• [Exercise task]: Return, unchanged, the rows starting with the line that contains "Where should I" and going on through the line that contains "Action: point(2431,462)", both included. Give back only those rows.

• [Data lines]:
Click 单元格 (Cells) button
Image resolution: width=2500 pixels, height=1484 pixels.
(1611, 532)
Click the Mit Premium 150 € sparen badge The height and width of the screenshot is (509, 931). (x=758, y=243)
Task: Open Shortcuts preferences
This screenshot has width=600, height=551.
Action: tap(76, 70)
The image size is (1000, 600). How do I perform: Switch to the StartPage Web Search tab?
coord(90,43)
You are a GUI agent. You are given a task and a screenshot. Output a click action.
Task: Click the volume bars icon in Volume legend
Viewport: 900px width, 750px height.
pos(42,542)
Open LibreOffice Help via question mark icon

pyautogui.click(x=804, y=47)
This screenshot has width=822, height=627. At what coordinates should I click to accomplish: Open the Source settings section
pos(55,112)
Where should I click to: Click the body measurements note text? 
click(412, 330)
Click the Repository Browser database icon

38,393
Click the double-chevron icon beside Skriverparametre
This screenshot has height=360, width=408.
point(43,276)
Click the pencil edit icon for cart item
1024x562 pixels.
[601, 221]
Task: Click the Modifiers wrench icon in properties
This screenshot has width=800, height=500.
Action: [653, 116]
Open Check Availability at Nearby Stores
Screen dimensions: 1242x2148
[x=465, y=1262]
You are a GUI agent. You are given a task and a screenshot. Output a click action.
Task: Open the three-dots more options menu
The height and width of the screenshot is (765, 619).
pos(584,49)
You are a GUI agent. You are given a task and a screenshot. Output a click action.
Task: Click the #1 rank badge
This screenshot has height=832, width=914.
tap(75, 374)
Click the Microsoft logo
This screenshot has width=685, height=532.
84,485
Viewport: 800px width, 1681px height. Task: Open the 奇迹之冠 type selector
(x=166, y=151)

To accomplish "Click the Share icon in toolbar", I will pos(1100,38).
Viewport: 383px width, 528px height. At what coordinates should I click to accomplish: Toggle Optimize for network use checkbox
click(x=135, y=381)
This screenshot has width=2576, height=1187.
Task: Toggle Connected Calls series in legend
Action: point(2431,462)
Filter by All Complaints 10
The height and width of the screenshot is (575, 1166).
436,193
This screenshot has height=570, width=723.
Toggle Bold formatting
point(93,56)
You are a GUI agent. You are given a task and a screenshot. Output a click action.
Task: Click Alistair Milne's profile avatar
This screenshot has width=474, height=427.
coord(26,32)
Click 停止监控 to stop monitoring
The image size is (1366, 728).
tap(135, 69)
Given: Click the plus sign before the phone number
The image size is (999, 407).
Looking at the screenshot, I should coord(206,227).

• [Output of the task]:
Where should I click to: Click the body measurements note text? 
click(412, 330)
Click the Repository Browser database icon

38,393
Click the double-chevron icon beside Skriverparametre
This screenshot has height=360, width=408.
point(43,276)
Click the pencil edit icon for cart item
1024x562 pixels.
[601, 221]
Task: Click the Modifiers wrench icon in properties
This screenshot has width=800, height=500.
Action: [653, 116]
Open Check Availability at Nearby Stores
Screen dimensions: 1242x2148
[x=465, y=1262]
You are a GUI agent. You are given a task and a screenshot. Output a click action.
Task: Open the three-dots more options menu
The height and width of the screenshot is (765, 619).
pos(584,49)
You are a GUI agent. You are given a task and a screenshot. Output a click action.
Task: Click the #1 rank badge
This screenshot has height=832, width=914.
tap(75, 374)
Click the Microsoft logo
This screenshot has width=685, height=532.
84,485
Viewport: 800px width, 1681px height. Task: Open the 奇迹之冠 type selector
(x=166, y=151)

To accomplish "Click the Share icon in toolbar", I will pos(1100,38).
Viewport: 383px width, 528px height. At what coordinates should I click to accomplish: Toggle Optimize for network use checkbox
click(x=135, y=381)
This screenshot has width=2576, height=1187.
Task: Toggle Connected Calls series in legend
Action: point(2431,462)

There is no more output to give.